The argument I've made before when going down the path of ORMs has been: do we forsee needing to use this model code on a different database engine? Outside of simple toy applications, or needing to support different engines with the same code, I agree that ORMs are more trouble than they're worth.
You don't use ORMs for gnarly queries -- that's not what they are for! They are for making manipulating the entities easier -- reading the data out of the database in a way that makes easy to modify.

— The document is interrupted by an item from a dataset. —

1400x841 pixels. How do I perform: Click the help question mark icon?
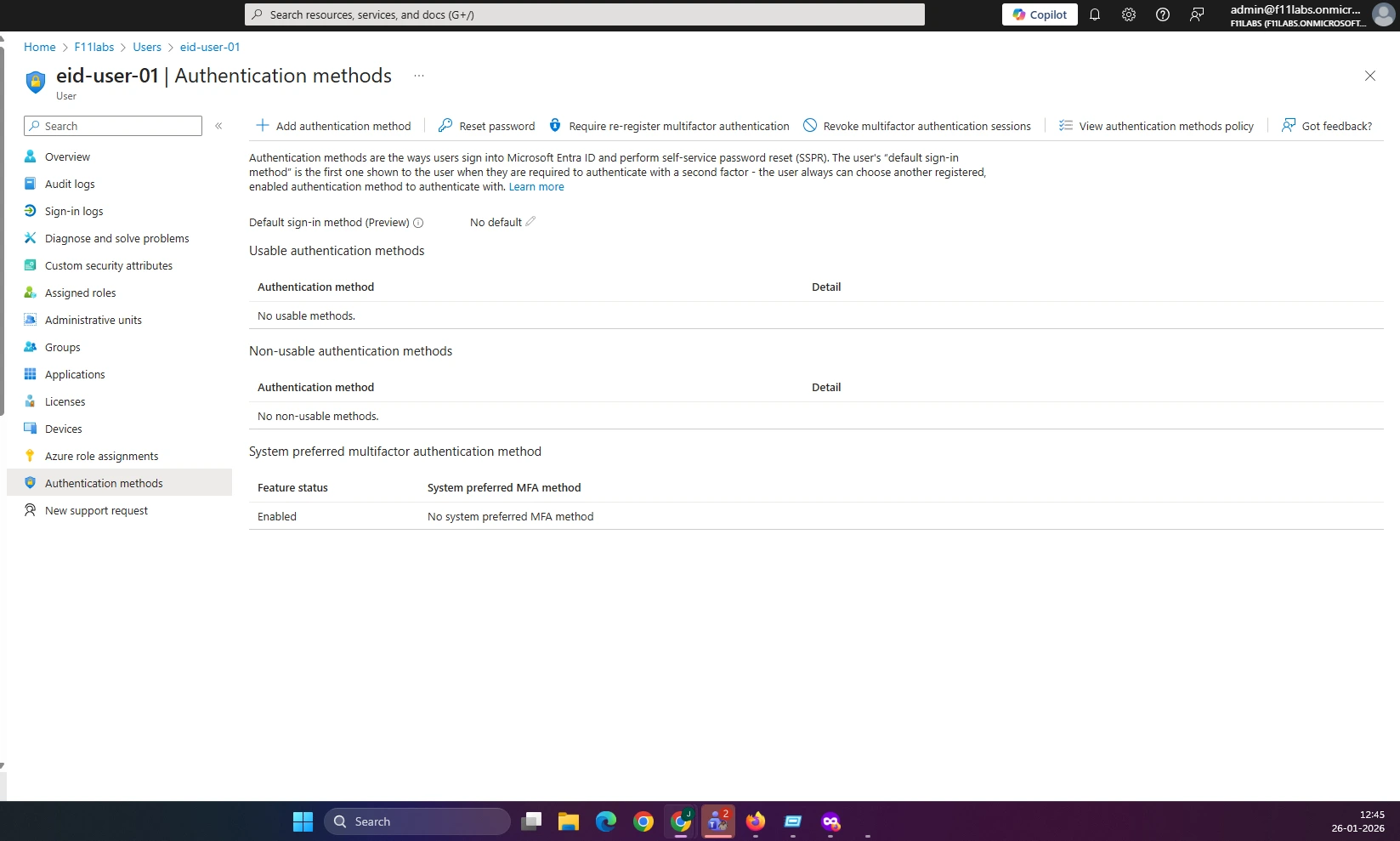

You can (and should) use them for simple queries. You have a list of entities you want to query and filter, that's going to be fine. Joins are fine. But if you're doing some complex analysis, an ORM is the wrong tool. That doesn't mean it's a poor abstraction, or difficult to follow, or something to be avoided. It's not the right tool for that job. For the job it's designed for, it's going to save a lot of effort.

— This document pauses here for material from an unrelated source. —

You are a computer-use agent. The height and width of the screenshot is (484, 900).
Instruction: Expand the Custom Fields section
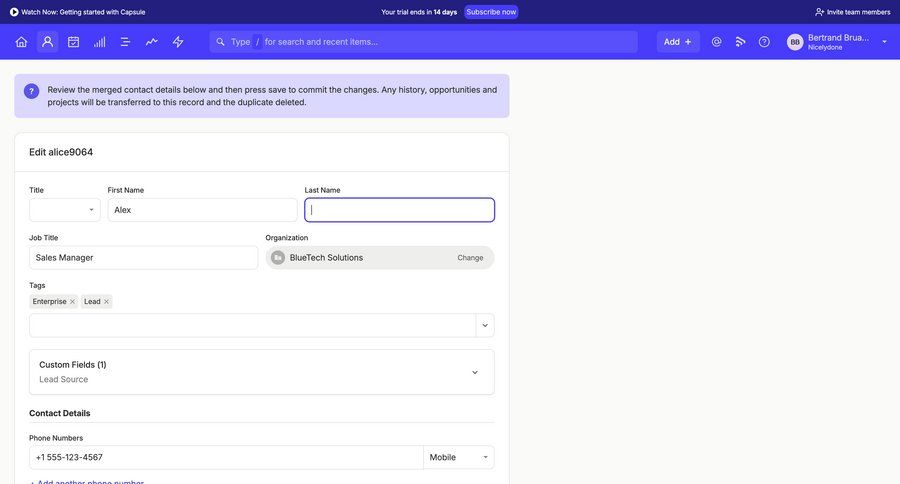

SQL is great for analysis -- it's pretty much what it's designed for. But for bringing data into your app and modifying it, SQL is cumbersome and verbose. If you're loading data into objects then you're just creating your own personal ORM anyway.
ORMs make the simple things simple, and the complicated things impossible.
ORMs let you drop into SQL whenever you need, usually in a way that is fully compatible with the model, so that's entirely false.
It's the perfect type-safe abstraction on top of raw SQL.
https://github.com/ServiceStack/ServiceStack.OrmLite
https://github.com/CollaboratingPlatypus/PetaPoco
Any errors you get are likely a result of the underlying database/provider (foreign key constraints, etc).
You should never write raw SQL (if possible). You don't need an ORM to achieve that.